"In the year 1513, the first Africans arrived in Florida with Spanish explorer Juan Ponce de León, the first European to lay claim to Florida."
"In 1559, eleven ships brought 1,500 people from Veracruz, Mexico, which then became the indigenous laborers that helped build what is now known as Pensacola in Florida."
"The first Greek Orthodox Christians arrived in the New World in 1768, establishing a colony near the present city of St. Augustine, Florida."
"In 1805 thru 1816 there was increasing friction between white settlers, Florida Indians and the Creek Confederation. The Seminoles began hiding runaway slaves who had escaped from southern plantations into Spanish Florida."

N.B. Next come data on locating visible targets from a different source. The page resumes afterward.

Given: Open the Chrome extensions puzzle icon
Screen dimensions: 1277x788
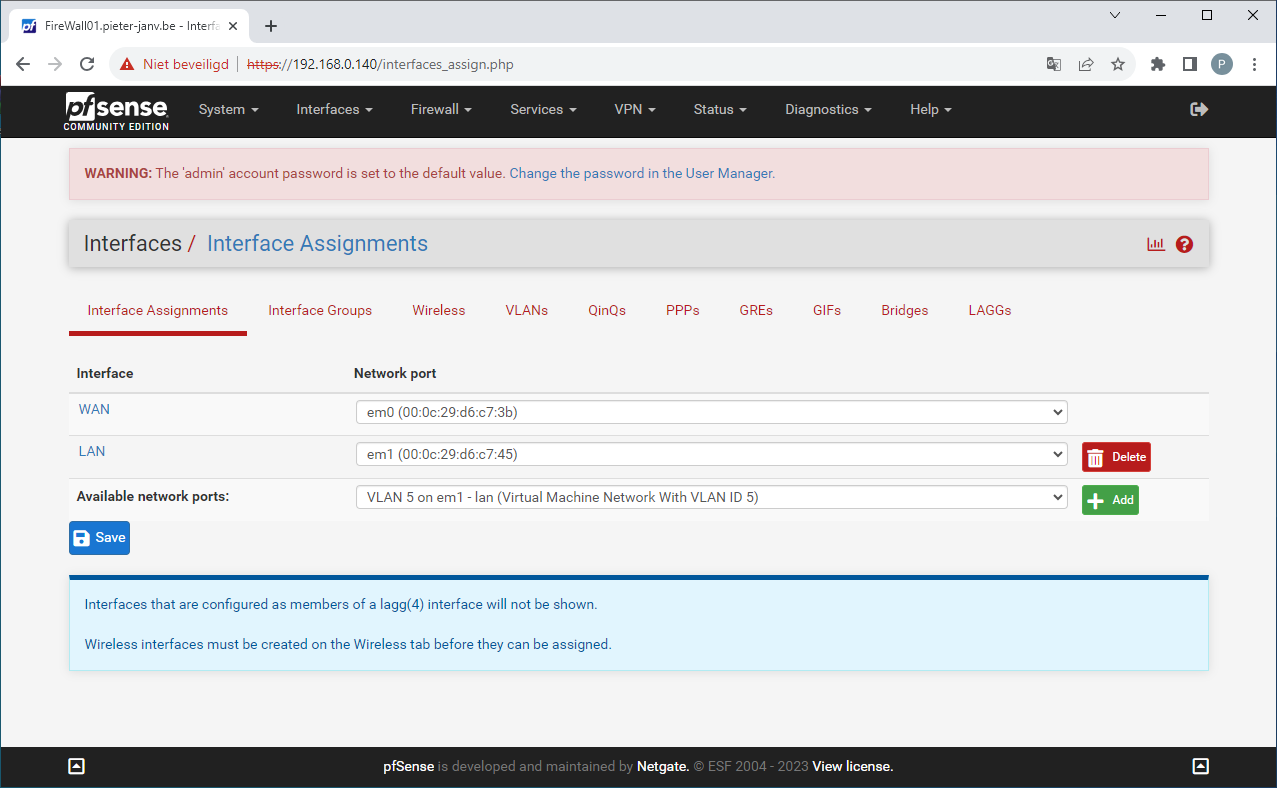Looking at the screenshot, I should tap(1158, 64).
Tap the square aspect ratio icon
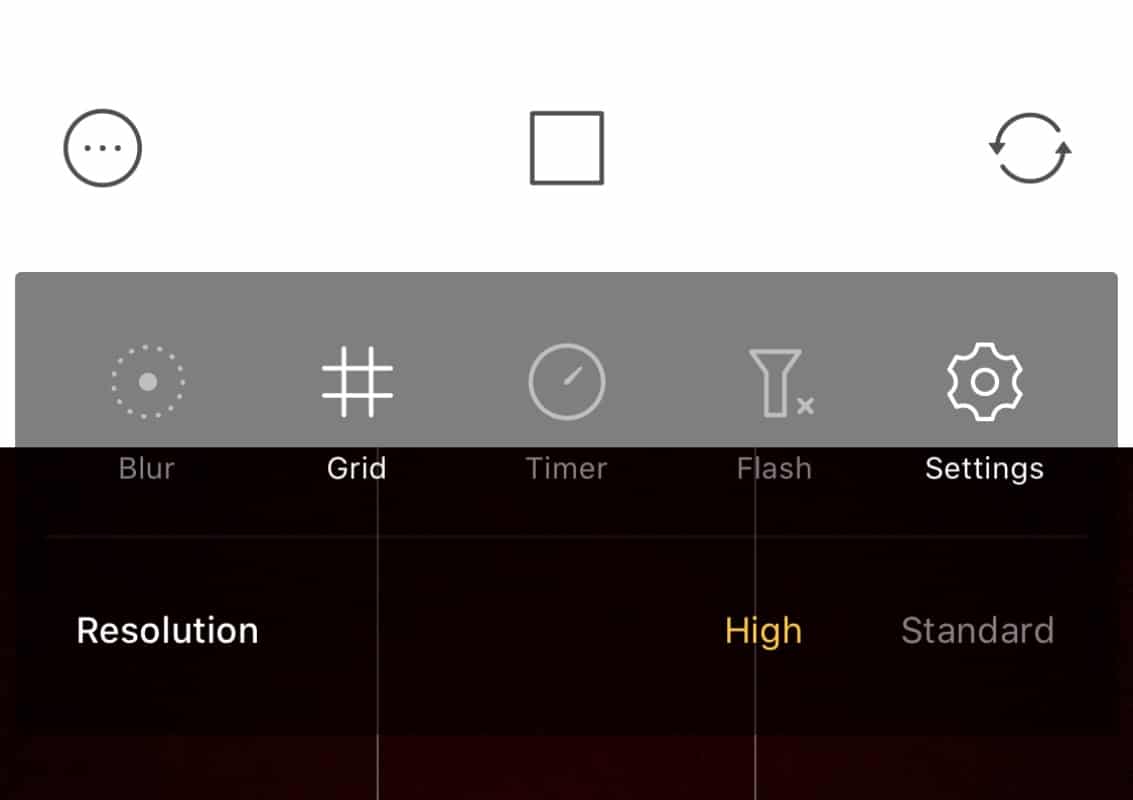 pyautogui.click(x=567, y=148)
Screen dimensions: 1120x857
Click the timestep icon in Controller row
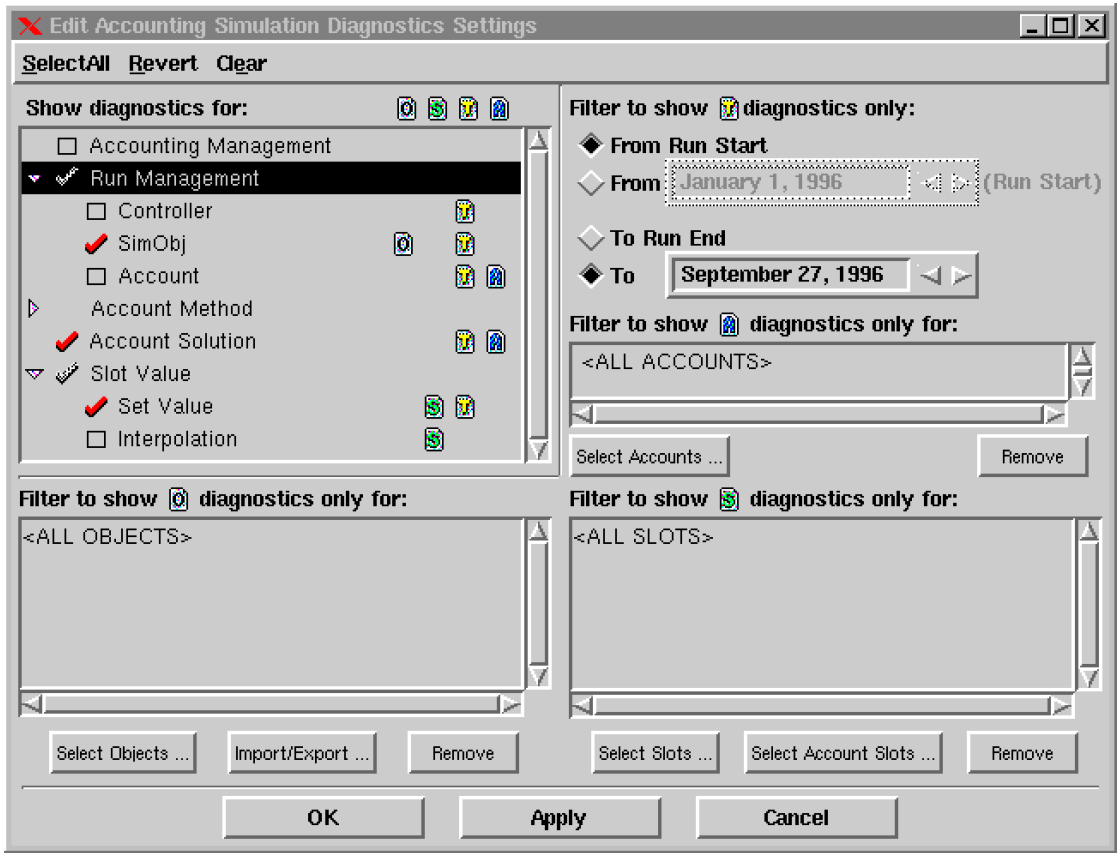[465, 211]
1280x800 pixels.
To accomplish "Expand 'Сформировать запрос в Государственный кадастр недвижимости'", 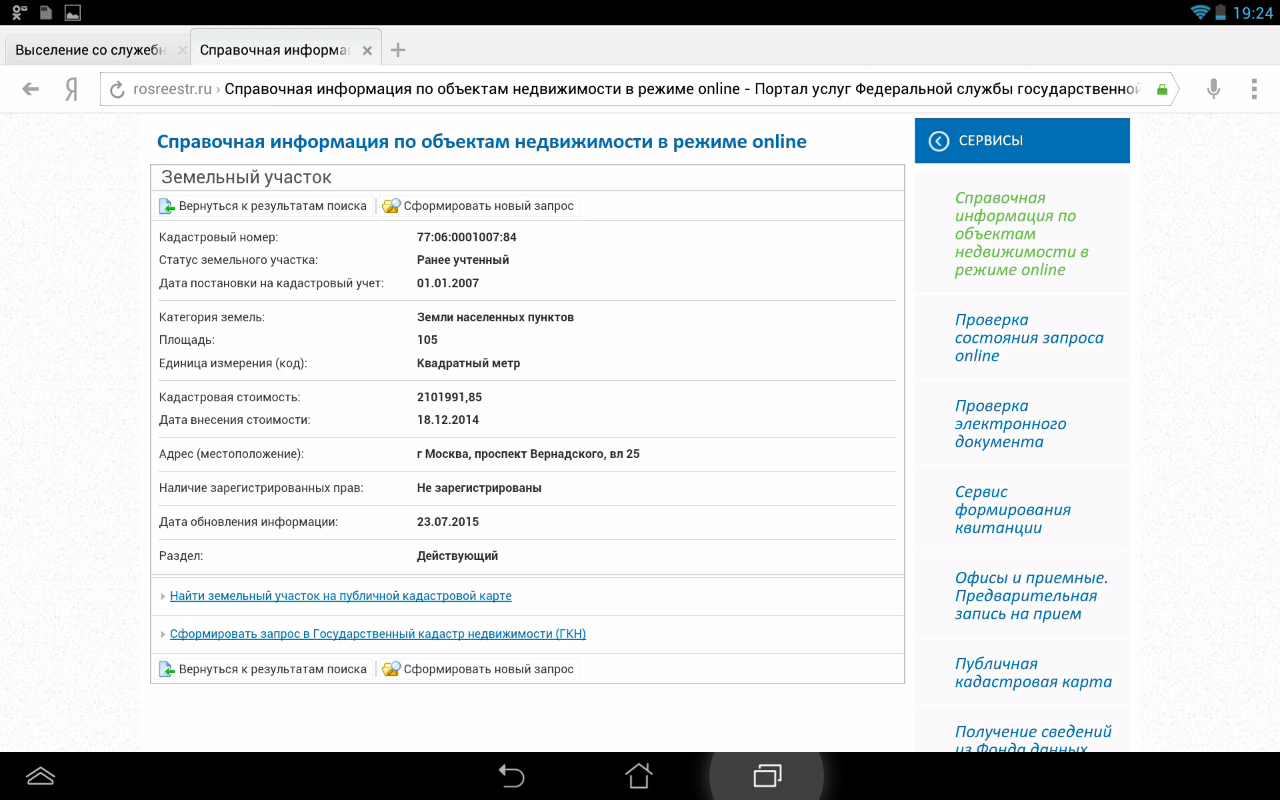I will point(377,634).
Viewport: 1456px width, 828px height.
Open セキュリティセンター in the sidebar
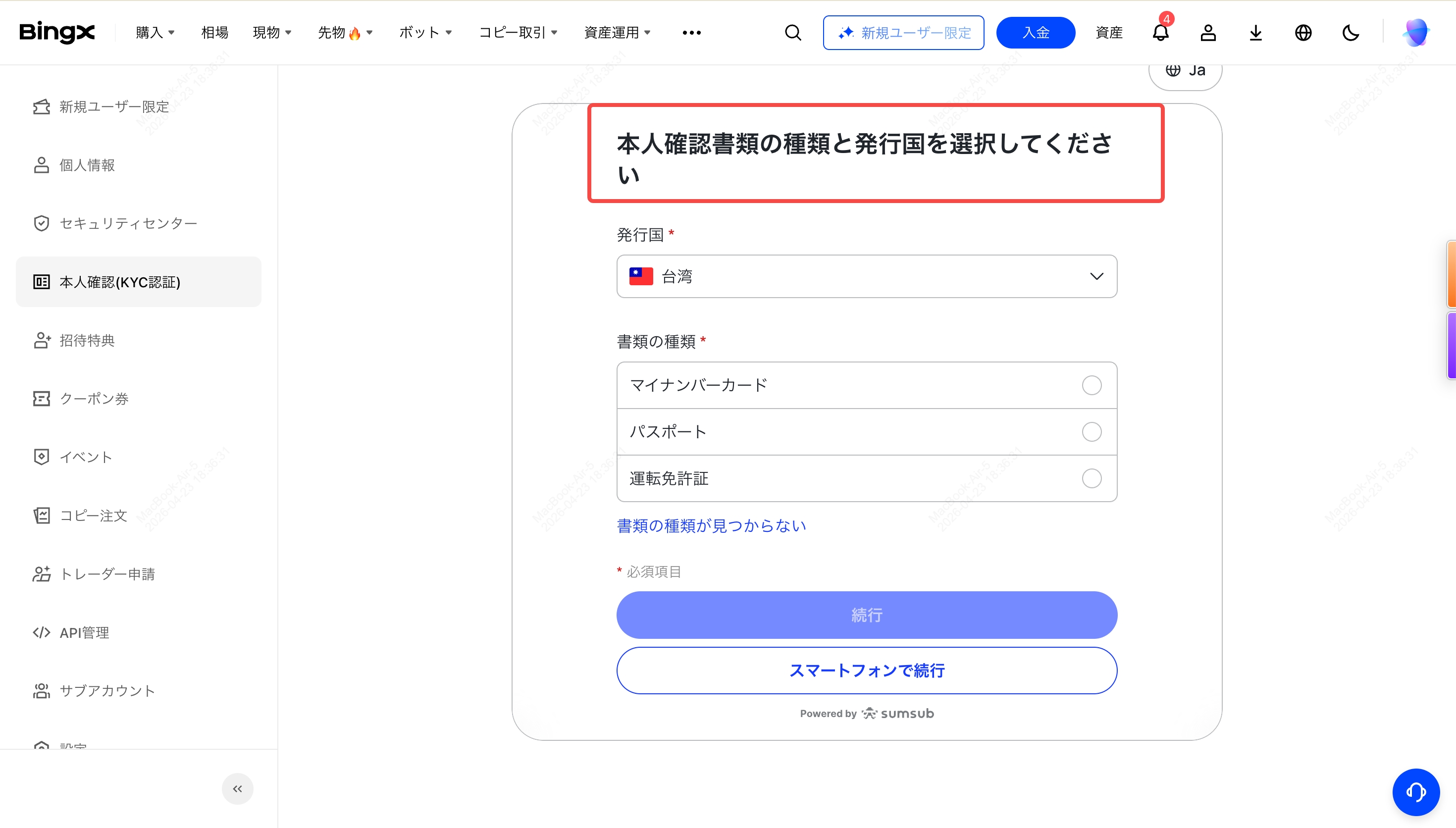click(x=128, y=223)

"On November 21, 1817, General Gaines sent 250 men from Fort Scott in Georgia to arrest Chief Neamathla; gunfire was exchanged thus starting the beginning of the First Seminole Indian War."
"The Cuban cigar industry first came to Florida in the 1830s. Large Cuban communities developed in Ybor City and Key West by the late 1800s."
"The small German community of Gotha, Florida, was officially designated on April 20, 1885. It has been protected as a rural settlement for decades and as a historical preservation district."
"Yamato Colony (a farming community in South Florida) was founded by Japanese immigrant Jo Sakai in 1905. Yamato was the ancient name for Japan. At the time, Japanese immigrants were primarily farmers pushed out of their home country by industrialization and a lack of land."
"By 1936, more than 2,000 Greeks had relocated to Tarpon Springs, bringing their customs and traditions with them."
"Throughout the 1940’s, Puerto Rican investors began buying land south of Lake Okeechobee, Florida. Puerto Rican entrepreneurs were constructing facilities and were operating new ventures in South Florida."
"Japanese settlers of Yamato Colony, Florida lost their land to the federal government in 1942 as the U. S. Army sought a location for an Army-Air Corps technical training facility."
"In 1947, the Miami Herald News Paper published articles about the important contributions that Puerto Ricans bring to the area. These reports emerged in part in response to Puerto Rican objections to journalistic representations that set Miami Cubans against New York Puerto Ricans."
"After Fidel Castro forcefully installed a dictatorship on the island of Cuba in 1959, hundreds of thousands of Cubans fled to the US, most of them establishing their new lives in Miami and other areas of Florida."
"The first records of Brazilian Immigration to Florida started during the 1960s. The leading factors influencing immigration was greater opportunity and purchasing power."
"The first Haitians arrived by boat to Miami in 1963, followed by more a decade later."
"June 9, 1964, Civil Rights movement leader Martin Luther King Jr. was arrested in St. Augustine during a protest for human rights."
"The German-American Social Club of Cape Coral, FL was founded in July 1964. The purpose of the Club is to promote good fellowship with a variety of social activities, to perpetuate traditional German festivals such as Oktoberfest, Karneval, Costume Balls, Folk Dances, etc."
"Jean-Claude “Baby Doc” Duvalier’s brutal dictatorship of the 1970s motivated many Haitians to make a dangerous sea voyage to Miami, Florida - Between 1977 and 1981, more than 70,000 Haitians migrated to South Florida this way."
"In 1980 the Caribbean Immigrant population in the United States was 1,258,000. Today the population is over 4.4 million."
"The greatest period of Brazilian immigration to the United States took place between 1985 and 1987, largely in response to a period of severe hyperinflation in Brazil."
"Following the collapse of the former Soviet Union in 1991, people from post-Soviet states began flocking to Miami and settling along the beach in Sunny Isles, a neighborhood in northern Miami-Dade County."
"In 1997, the year Sunny Isles Beach was incorporated as a city, an article in the Sun Sentinel described how Russian-language signs and shops had begun popping up as Russians purchased properties and invested in businesses."
"In 2004, after Hurricane Ivan hit Pensacola, “seemingly overnight, Latino laborers, mostly of Mexican origin, began to arrive in the region to rebuild the devastated area.”(Pensacola News Journal)"
"In 2008, Puerto Ricans became the second largest Latino group in the state of Florida after Cubans (U.S. Census Bureau 2009)."
"In 2020, a report by the nonprofit Migration Policy Institute estimated that there are at least 336,000 members of the Jamaican community living in Florida with most of them concentrated in South Florida."